From Bolton and Bradford to Northumberland and Newcastle, people are subject to stronger restrictions with no end in sight.
For now, South Yorkshire is an island amid this sea, and we are working hard to keep it that way. Many of these communities were already among the hardest hit by Covid: a map of its impact shows a bright band of higher prevalence from Cheshire to Scotland.
The North as a whole is on the front line of this disease. But we are not at the heart of the response to it. The effort to tackle Covid, like so much in this country, is over-centralised and under-representative.
Policy is still made in Whitehall, by a government which has too often failed to be either transparent or effective.
Perhaps the best illustration of this is the Government’s crisis response committee – Cobra. It has been involved in critical decisions around Covid, including the tightening of restrictions in England last Tuesday.
Cobra includes representatives from Scotland, Wales, Northern Ireland and London. But it has no voice from the North or indeed any region outside the capital. I’ve repeatedly asked the Government to change this: there has been no response.

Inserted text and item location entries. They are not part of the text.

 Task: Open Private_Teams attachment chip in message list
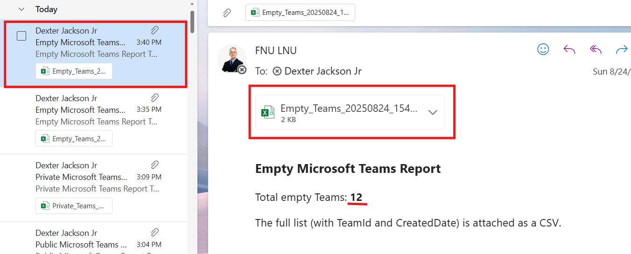point(74,206)
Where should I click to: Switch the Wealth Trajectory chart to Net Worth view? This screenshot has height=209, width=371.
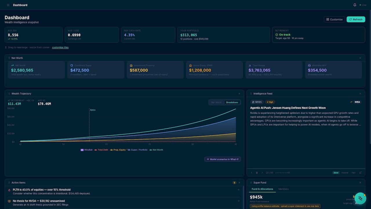[x=216, y=102]
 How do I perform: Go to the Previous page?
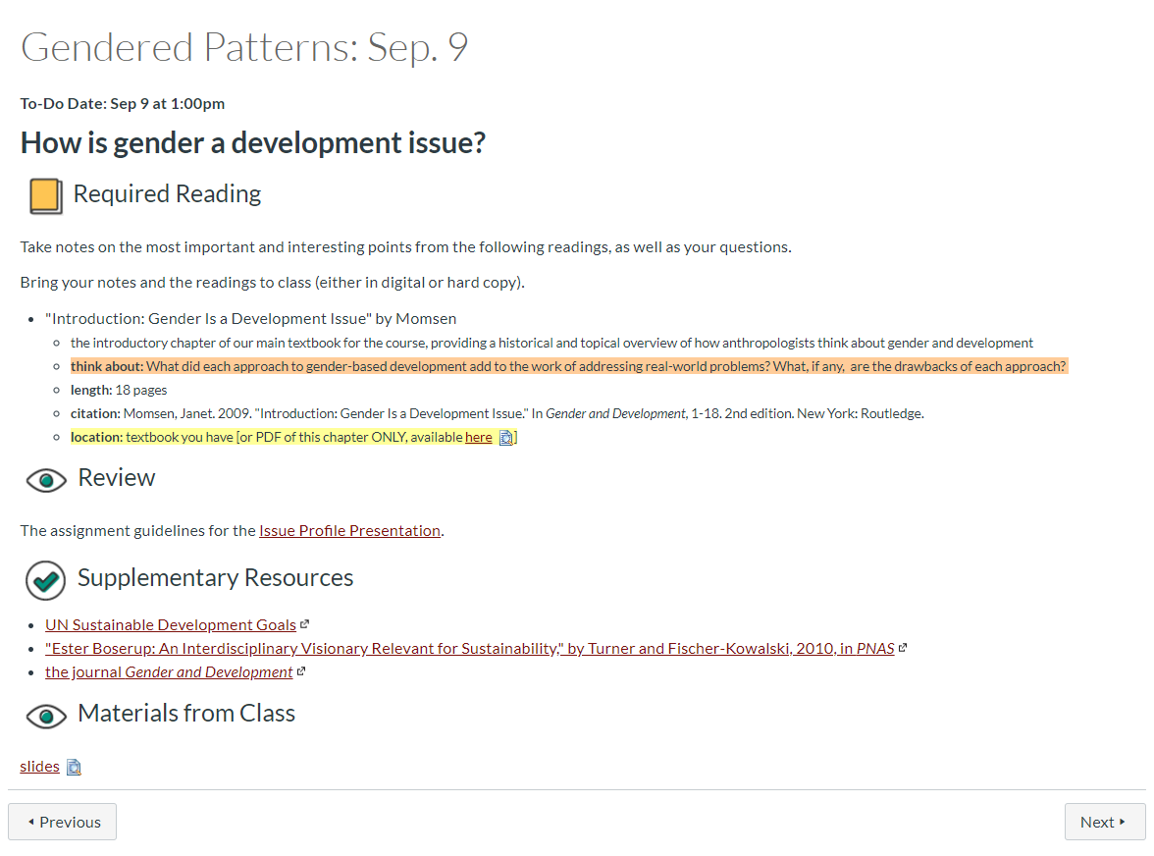63,822
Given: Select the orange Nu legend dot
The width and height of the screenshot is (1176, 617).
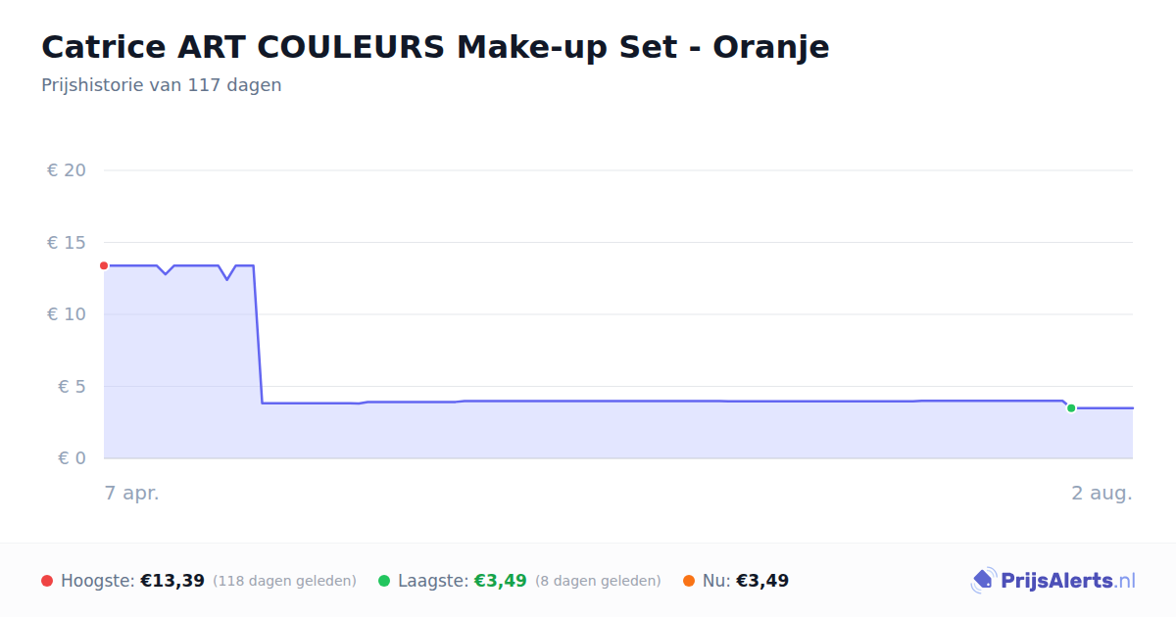Looking at the screenshot, I should pos(689,581).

I’m asking them again today. We need a seat at the table.
We need it as a matter of principle – because the idea of the monolithic centralised state is simply no longer tenable.
Devolution in the UK is unevenly applied and in desperate need of strengthening and reform, but surely we are past the time when it could be ignored in the face of the greatest crisis of our generation. If the Government’s rhetoric on devolution is to mean anything, it needs to be applied now.
But we also need it as a matter of practicality – because the decisions that are being taken affect us all, and they can be better made if they reflect local experience, capacity and concerns.
That applies to the wider Covid response. Local authorities can respond more quickly, with better local knowledge, and can more easily break the Whitehall silos between health, social care and other areas of policy – especially critical in a pandemic which disproportionately affects the poor, and has huge economic consequences.
We’ve seen that local advantage with track and trace, where the Government’s centralised, outsourced, Serco-provided scheme has struggled to contact the 80 per cent of leads that it needs to be effective.
Local tracing programmes have gone door to door, exploited their fine-grained understanding of their communities, and performed a critical role. But it was only last month that the Government shifted resources to the regions.
We’ve seen it with local lockdowns too, which need nimbleness and local knowledge to work. In Greater Manchester, the Government lifted restrictions against the wishes of local leaders, only to re-impose them hours later – badly damaging the credibility that is essential for these measures to work.
That issue of credibility is critical. The Government is asking people to follow rules that have a serious impact on their lives and livelihoods. If the public lose faith in those measures, it destroys the most effective weapon that we currently have to control the pandemic.
The Government has already recklessly squandered this critical element of trust. Working with local authorities rather than dictating to them will help maintain that essential legitimacy.
And this decentralised approach works. Germany is a good example, with Covid measures decided by each of its 16 states, and testing handled by around 400 local health offices. The result has been less than a quarter of the Covid deaths seen in the UK.
Of course, there is a balance to strike. We need national co-ordination, and above all national solidarity, so our collective resources can help every part of our country. Germany has matched the leadership of the states with a national response plan.
But with a disease that varies so much from place to place, there are inherent arguments to give local authorities more resources and more control of the Covid response.
As a cross-party commission of former health ministers recently found, the model of devolved, democratically-led local partnerships works for everyday healthcare as well. But of course this issue goes wider still. The UK is more centralised than any comparable country – and more regionally unequal.
We desperately need a deeper, more coherent devolution to unleash the potential of our regions, alongside more resources.
And we need it to help address the disillusionment with our democracy which has helped make country deeply divided, threatening our very Union itself.
With a stronger role for the regions, we could better tackle challenges ranging from our health and educational inequalities to the appalling state of our railways to inadequate investment in flood prevention, problems which threaten our communities and economy but which have long suffered from comparative neglect from London.
The Government has promised levelling up and a Northern Powerhouse. But even with a Yorkshire MP as Chancellor, it has yet to deliver. More importantly, real levelling up would not just allocate resources: it would trust people in the regions with the power to control them.
Covid has exposed much deeper issues with the way we run the country. The Government has a chance to apply those lessons in the handling of the pandemic, but also more widely. Let’s hope they take it.
Dan Jarvis is mayor of Sheffield City Region and Labour MP for Barnsley Central.